Dataset entries:
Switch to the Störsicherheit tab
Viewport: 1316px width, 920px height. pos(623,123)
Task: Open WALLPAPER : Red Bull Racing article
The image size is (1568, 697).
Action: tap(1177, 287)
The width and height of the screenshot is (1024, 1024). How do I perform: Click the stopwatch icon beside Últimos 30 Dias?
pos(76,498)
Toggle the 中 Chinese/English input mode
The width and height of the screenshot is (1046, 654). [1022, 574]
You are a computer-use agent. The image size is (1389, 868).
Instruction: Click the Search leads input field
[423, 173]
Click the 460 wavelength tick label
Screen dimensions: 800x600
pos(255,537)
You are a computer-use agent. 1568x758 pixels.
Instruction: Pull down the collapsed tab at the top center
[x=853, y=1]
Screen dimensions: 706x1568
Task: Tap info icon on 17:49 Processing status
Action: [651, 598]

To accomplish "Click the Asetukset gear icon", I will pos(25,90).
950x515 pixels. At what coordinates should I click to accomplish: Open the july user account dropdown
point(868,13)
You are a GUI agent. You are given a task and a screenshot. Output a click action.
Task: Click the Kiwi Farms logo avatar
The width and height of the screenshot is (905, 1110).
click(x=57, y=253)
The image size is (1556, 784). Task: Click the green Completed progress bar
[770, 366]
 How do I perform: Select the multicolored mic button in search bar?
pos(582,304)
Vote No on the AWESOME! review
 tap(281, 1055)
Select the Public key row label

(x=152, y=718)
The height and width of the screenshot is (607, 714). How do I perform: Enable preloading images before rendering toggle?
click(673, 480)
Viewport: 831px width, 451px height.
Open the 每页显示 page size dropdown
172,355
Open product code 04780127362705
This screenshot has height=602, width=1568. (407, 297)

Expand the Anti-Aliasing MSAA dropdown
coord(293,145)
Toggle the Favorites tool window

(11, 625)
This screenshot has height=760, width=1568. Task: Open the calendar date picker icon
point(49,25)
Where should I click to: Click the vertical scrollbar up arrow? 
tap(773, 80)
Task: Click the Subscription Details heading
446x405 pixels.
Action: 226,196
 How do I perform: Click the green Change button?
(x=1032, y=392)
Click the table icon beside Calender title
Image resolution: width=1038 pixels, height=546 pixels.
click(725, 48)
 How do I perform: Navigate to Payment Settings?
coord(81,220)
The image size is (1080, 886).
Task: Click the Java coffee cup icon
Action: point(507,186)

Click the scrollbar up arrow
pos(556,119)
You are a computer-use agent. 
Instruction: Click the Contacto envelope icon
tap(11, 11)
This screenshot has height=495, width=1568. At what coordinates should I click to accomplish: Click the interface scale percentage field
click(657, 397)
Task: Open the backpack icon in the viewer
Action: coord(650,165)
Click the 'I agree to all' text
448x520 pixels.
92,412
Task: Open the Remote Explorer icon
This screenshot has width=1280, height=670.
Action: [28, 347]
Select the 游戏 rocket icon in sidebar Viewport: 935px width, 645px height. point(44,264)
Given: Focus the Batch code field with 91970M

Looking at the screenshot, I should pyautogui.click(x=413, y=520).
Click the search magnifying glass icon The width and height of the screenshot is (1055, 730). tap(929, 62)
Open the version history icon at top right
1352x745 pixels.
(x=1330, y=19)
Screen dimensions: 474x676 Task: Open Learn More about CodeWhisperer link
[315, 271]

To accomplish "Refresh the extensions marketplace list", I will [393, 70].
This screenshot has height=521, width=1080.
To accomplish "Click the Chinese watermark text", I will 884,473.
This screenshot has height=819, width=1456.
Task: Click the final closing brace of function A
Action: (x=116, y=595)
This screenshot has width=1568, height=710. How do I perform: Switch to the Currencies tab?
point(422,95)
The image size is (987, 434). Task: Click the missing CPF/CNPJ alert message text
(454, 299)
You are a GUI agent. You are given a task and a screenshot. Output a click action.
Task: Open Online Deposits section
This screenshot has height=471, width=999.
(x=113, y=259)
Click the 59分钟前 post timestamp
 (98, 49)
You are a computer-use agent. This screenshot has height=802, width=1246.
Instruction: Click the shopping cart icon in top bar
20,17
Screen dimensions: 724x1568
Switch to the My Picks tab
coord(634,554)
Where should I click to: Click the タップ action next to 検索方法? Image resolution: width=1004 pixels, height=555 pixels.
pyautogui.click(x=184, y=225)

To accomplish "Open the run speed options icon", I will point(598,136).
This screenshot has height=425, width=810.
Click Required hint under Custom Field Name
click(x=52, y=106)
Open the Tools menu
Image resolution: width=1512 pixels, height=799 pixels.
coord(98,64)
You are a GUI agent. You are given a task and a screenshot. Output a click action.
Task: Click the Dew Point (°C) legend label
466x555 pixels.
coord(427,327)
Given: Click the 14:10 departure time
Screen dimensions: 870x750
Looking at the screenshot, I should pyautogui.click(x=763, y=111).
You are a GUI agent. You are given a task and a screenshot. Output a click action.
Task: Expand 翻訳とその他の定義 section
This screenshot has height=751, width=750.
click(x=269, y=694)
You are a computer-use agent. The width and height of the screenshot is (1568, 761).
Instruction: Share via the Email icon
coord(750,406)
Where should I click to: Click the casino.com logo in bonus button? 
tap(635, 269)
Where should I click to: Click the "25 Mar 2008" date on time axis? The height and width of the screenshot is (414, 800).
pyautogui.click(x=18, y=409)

> [Work required]: All lines from the one with "Instruction: Share via the Email icon" through the end of the data must be repeated exactly, and nothing else may be repeated.

> [Solved exercise]:
Instruction: Share via the Email icon
coord(750,406)
Where should I click to: Click the casino.com logo in bonus button? 
tap(635, 269)
Where should I click to: Click the "25 Mar 2008" date on time axis? The height and width of the screenshot is (414, 800).
pyautogui.click(x=18, y=409)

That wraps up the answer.